WHAT THE TASK REQUIRES
Gather every line in the data below that contains the string "width", matching case exactly.

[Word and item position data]

# # # # #

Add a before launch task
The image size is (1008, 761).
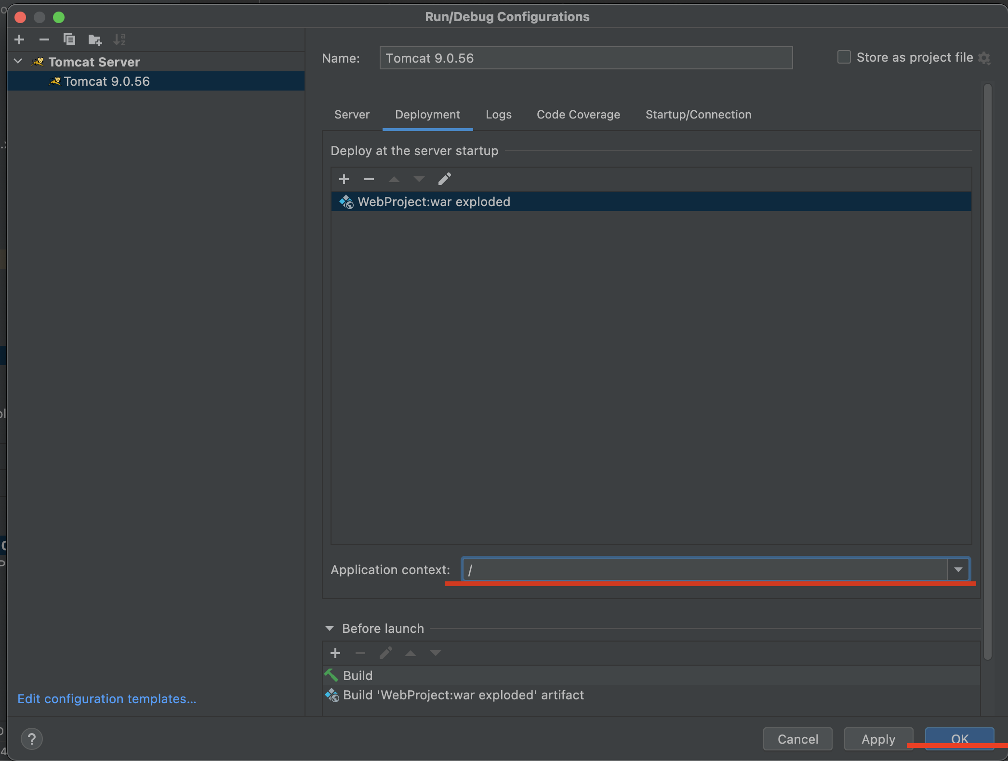[x=335, y=653]
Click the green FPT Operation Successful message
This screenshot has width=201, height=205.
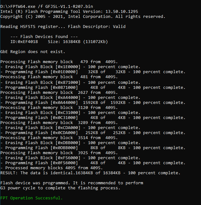tap(31, 198)
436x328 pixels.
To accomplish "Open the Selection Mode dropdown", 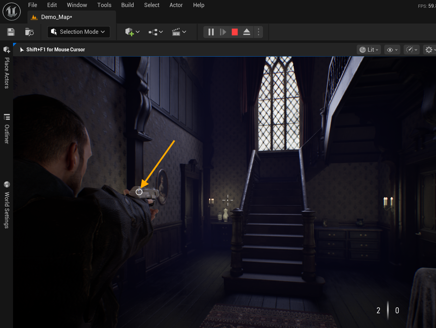I will (x=79, y=32).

# # # # #

THE OUTPUT
This screenshot has width=201, height=205.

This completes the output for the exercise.